GOAL OF THE EXERCISE = Can you pick out and copy every line below that contains the string "computer", treating uppercase and lowercase as different?

_ _ _ _

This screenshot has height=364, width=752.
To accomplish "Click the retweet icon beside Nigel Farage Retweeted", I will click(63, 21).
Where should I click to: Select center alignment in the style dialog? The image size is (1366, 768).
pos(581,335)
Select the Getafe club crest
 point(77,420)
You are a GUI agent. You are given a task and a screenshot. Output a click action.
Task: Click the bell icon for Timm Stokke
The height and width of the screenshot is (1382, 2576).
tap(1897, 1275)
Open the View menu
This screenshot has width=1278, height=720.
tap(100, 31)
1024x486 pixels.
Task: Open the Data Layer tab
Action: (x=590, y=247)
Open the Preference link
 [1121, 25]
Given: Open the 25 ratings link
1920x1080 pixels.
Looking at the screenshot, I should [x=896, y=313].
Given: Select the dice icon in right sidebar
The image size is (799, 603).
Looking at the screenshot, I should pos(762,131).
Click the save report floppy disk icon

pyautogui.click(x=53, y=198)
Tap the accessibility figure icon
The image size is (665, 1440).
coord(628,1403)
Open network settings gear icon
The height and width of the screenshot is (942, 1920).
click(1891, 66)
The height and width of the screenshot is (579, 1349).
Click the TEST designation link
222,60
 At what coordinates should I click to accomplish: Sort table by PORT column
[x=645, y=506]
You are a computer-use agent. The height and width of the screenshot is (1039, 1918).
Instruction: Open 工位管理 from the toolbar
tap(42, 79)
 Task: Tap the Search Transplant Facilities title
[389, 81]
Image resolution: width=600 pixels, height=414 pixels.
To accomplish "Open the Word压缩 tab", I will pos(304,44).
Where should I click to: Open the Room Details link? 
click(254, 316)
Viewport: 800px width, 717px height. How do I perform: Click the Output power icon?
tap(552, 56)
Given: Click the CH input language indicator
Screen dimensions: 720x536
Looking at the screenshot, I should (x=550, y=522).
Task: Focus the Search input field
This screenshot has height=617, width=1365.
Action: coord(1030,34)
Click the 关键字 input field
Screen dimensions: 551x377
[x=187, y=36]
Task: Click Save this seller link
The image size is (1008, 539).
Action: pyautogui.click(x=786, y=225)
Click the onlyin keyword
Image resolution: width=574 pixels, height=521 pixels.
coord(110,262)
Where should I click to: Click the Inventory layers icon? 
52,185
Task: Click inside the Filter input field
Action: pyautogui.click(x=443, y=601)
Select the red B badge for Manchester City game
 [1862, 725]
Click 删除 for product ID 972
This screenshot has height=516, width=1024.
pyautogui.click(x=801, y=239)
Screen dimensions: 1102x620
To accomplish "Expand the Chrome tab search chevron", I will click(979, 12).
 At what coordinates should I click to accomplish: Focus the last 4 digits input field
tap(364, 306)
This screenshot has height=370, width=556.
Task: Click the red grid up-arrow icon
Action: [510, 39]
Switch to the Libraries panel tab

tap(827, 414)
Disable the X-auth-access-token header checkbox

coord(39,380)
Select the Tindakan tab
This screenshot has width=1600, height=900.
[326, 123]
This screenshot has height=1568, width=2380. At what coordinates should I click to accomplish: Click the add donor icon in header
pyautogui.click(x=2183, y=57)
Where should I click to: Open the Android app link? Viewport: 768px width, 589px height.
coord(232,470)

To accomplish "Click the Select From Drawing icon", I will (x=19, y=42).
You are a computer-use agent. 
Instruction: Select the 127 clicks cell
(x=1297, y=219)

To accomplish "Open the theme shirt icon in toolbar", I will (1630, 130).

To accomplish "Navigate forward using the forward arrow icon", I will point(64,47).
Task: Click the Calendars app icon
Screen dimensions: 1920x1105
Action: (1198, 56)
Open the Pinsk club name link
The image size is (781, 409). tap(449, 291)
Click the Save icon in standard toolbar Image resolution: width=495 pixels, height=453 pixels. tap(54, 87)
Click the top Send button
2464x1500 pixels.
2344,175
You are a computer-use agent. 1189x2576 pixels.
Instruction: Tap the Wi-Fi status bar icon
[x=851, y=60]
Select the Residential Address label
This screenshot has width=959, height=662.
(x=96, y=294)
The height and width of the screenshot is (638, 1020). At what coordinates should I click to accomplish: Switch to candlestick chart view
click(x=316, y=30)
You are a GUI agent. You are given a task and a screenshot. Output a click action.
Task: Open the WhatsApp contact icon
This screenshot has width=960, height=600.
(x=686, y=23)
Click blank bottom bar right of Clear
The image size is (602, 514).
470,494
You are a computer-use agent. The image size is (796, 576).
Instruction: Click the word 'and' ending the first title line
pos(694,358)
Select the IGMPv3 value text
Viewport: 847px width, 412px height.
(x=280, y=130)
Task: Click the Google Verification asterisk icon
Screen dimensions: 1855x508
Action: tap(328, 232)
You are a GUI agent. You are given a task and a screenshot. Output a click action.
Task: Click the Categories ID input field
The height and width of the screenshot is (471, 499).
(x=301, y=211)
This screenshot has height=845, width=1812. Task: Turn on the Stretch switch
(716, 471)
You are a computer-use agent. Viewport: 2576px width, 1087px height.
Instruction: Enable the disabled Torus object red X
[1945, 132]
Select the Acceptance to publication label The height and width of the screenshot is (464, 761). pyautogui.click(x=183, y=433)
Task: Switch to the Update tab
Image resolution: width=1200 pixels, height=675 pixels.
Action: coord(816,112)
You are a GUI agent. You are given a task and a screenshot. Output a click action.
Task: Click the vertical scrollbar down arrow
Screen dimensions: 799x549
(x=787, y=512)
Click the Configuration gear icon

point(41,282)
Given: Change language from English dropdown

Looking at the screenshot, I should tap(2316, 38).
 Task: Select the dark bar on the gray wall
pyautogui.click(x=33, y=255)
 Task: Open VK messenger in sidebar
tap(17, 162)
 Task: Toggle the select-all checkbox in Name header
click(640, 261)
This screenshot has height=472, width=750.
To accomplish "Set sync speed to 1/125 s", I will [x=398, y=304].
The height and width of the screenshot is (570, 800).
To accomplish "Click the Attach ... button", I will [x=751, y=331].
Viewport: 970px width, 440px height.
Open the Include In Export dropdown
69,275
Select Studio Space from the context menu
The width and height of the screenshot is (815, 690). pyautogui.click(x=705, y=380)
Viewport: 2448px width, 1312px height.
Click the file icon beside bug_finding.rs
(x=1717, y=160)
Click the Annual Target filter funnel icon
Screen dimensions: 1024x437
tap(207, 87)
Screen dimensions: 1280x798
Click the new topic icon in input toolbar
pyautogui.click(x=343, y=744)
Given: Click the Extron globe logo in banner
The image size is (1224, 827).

_ _ _ _

ANSWER TO THE TASK =
You are a computer-use agent. The height and width of the screenshot is (1039, 1918).
You are a computer-use agent. 
You are a computer-use agent. 1189x2576 pixels.
You are a computer-use agent. The image size is (796, 576).
You are a computer-use agent. Viewport: 2576px width, 1087px height.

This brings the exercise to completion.